## [PROVIDED DATA]
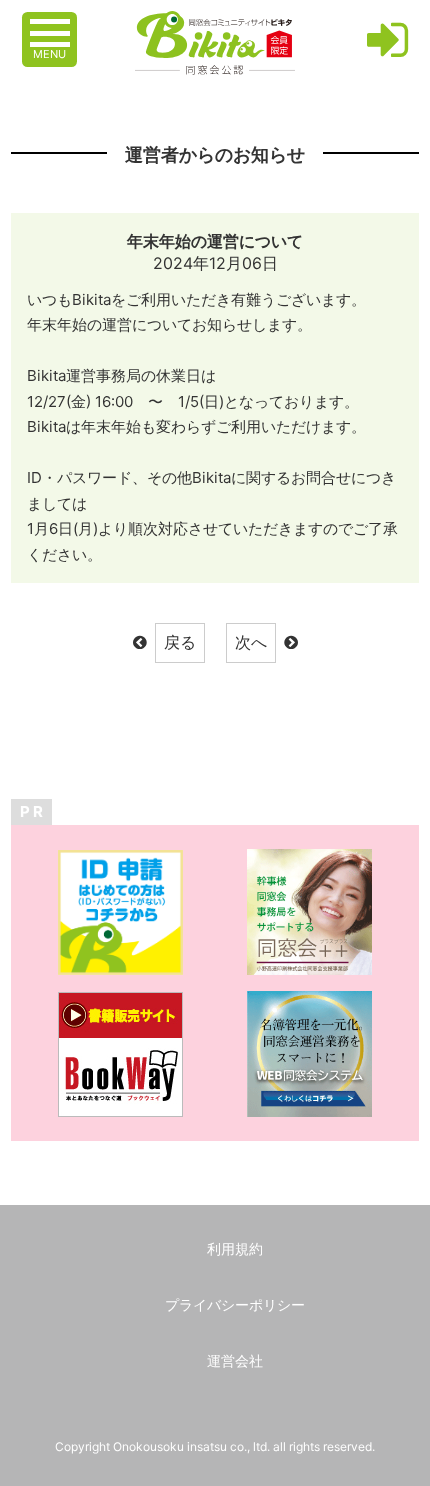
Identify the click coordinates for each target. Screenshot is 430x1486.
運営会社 (235, 1360)
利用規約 (235, 1248)
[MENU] (52, 23)
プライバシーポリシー (235, 1304)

## [PROBLEM DESCRIPTION]
Print out all the material word for word but exclude any images.

## [EXERCISE OUTPUT]
Identify the click coordinates for each target. Screenshot is 430x1486.
運営会社 (235, 1360)
利用規約 (235, 1248)
[MENU] (52, 23)
プライバシーポリシー (235, 1304)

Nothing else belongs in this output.